* PROBLEM DETAILS: What lines below hold the string "computer"? Copy them all.

* Extracted records:
:::

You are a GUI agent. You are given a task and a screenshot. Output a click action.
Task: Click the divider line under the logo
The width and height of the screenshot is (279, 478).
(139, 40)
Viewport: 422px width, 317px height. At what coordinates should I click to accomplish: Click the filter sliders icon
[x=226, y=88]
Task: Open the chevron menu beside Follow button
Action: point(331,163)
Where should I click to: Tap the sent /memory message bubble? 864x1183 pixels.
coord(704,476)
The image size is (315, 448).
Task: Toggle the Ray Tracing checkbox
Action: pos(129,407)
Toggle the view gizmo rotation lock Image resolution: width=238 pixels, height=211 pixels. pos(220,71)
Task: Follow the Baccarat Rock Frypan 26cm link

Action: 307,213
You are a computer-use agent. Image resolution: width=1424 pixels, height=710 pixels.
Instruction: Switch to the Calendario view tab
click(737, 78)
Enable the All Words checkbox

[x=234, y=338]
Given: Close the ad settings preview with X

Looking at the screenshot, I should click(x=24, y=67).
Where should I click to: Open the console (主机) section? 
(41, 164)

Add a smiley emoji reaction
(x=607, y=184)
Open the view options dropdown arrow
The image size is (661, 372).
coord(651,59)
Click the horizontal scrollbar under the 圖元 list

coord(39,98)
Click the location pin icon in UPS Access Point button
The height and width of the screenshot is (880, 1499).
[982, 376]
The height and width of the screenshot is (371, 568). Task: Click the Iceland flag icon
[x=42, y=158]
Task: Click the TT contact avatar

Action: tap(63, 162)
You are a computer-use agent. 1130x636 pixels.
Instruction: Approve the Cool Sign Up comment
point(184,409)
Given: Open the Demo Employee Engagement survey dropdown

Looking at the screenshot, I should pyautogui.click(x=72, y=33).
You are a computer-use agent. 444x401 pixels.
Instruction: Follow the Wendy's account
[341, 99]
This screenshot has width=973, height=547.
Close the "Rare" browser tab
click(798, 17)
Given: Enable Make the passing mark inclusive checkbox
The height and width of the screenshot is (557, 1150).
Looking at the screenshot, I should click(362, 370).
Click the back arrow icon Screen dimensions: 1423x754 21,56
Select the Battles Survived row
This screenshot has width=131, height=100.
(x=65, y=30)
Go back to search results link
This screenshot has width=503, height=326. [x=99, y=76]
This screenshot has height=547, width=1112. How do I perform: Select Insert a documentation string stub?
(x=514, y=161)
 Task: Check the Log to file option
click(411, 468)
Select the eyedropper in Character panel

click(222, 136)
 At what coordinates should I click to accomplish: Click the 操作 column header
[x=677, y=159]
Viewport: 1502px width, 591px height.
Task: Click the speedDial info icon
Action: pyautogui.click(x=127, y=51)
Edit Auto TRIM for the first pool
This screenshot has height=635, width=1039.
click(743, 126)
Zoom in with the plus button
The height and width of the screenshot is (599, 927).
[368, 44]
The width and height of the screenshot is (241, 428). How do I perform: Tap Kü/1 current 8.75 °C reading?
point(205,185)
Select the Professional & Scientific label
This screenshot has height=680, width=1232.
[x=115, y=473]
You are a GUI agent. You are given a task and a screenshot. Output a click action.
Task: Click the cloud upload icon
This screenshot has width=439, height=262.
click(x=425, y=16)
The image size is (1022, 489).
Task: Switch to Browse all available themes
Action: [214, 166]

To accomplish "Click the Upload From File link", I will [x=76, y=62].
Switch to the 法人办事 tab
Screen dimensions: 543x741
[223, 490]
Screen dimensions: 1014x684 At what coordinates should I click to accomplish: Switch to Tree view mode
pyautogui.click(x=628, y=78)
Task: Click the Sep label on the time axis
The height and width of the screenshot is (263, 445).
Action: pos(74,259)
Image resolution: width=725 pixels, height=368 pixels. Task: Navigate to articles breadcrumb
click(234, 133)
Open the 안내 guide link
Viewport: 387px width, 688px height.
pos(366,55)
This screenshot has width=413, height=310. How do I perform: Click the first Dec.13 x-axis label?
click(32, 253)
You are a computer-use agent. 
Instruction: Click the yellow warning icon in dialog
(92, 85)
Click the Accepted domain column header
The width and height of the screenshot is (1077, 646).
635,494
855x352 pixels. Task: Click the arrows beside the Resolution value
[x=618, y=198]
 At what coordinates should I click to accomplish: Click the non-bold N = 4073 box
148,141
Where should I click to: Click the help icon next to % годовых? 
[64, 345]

:::

* REPLY TO THE EXERCISE:
You are a computer-use agent. Image resolution: width=1424 pixels, height=710 pixels.
You are a computer-use agent. 1130x636 pixels.
You are a computer-use agent. 444x401 pixels.
You are a computer-use agent. 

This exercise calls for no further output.